** Available data **
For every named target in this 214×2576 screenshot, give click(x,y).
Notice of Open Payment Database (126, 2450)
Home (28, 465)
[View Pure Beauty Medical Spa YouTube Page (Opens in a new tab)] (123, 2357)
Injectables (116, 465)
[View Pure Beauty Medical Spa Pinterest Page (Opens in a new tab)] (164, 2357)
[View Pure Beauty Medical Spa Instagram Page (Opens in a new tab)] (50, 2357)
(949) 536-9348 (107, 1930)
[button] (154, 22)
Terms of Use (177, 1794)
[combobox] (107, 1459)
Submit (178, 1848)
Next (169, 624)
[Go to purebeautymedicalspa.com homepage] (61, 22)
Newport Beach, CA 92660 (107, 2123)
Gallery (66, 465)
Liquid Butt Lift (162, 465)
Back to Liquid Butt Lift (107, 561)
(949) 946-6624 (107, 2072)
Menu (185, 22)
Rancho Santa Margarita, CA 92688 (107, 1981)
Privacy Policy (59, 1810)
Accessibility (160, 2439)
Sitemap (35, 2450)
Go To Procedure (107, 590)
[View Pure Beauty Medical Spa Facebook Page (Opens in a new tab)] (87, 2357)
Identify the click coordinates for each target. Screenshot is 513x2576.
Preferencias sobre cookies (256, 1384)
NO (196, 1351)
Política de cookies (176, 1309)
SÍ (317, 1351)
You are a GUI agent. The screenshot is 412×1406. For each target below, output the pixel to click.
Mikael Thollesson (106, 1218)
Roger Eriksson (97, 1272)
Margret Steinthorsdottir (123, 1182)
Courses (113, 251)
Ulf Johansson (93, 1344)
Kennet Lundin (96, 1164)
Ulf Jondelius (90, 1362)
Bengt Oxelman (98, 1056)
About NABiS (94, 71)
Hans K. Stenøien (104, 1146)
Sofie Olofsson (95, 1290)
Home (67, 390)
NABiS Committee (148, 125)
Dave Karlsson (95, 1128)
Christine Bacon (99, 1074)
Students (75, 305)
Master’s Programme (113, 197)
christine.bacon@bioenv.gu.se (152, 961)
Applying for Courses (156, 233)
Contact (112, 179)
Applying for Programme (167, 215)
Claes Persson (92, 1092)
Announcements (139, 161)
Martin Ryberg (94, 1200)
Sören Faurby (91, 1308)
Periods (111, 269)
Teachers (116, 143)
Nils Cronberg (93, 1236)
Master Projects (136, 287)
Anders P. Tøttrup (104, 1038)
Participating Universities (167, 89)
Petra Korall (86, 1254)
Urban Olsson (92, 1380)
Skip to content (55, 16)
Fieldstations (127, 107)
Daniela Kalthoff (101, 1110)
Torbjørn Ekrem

** Your assignment **
All the material above is to be retyped exactly as it appears.

** Worked solution **
For every named target in this 214×2576 screenshot, give click(x,y).
Notice of Open Payment Database (126, 2450)
Home (28, 465)
[View Pure Beauty Medical Spa YouTube Page (Opens in a new tab)] (123, 2357)
Injectables (116, 465)
[View Pure Beauty Medical Spa Pinterest Page (Opens in a new tab)] (164, 2357)
[View Pure Beauty Medical Spa Instagram Page (Opens in a new tab)] (50, 2357)
(949) 536-9348 (107, 1930)
[button] (154, 22)
Terms of Use (177, 1794)
[combobox] (107, 1459)
Submit (178, 1848)
Next (169, 624)
[Go to purebeautymedicalspa.com homepage] (61, 22)
Newport Beach, CA 92660 (107, 2123)
Gallery (66, 465)
Liquid Butt Lift (162, 465)
Back to Liquid Butt Lift (107, 561)
(949) 946-6624 (107, 2072)
Menu (185, 22)
Rancho Santa Margarita, CA 92688 (107, 1981)
Privacy Policy (59, 1810)
Accessibility (160, 2439)
Sitemap (35, 2450)
Go To Procedure (107, 590)
[View Pure Beauty Medical Spa Facebook Page (Opens in a new tab)] (87, 2357)
Identify the click coordinates for each target. Screenshot is 513x2576.
Preferencias sobre cookies (256, 1384)
NO (196, 1351)
Política de cookies (176, 1309)
SÍ (317, 1351)
You are a GUI agent. The screenshot is 412×1406. For each target below, output the pixel to click.
Mikael Thollesson (106, 1218)
Roger Eriksson (97, 1272)
Margret Steinthorsdottir (123, 1182)
Courses (113, 251)
Ulf Johansson (93, 1344)
Kennet Lundin (96, 1164)
Ulf Jondelius (90, 1362)
Bengt Oxelman (98, 1056)
About NABiS (94, 71)
Hans K. Stenøien (104, 1146)
Sofie Olofsson (95, 1290)
Home (67, 390)
NABiS Committee (148, 125)
Dave Karlsson (95, 1128)
Christine Bacon (99, 1074)
Students (75, 305)
Master’s Programme (113, 197)
christine.bacon@bioenv.gu.se (152, 961)
Applying for Courses (156, 233)
Contact (112, 179)
Applying for Programme (167, 215)
Claes Persson (92, 1092)
Announcements (139, 161)
Martin Ryberg (94, 1200)
Sören Faurby (91, 1308)
Periods (111, 269)
Teachers (116, 143)
Nils Cronberg (93, 1236)
Master Projects (136, 287)
Anders P. Tøttrup (104, 1038)
Participating Universities (167, 89)
Petra Korall (86, 1254)
Urban Olsson (92, 1380)
Skip to content (55, 16)
Fieldstations (127, 107)
Daniela Kalthoff (101, 1110)
Torbjørn Ekrem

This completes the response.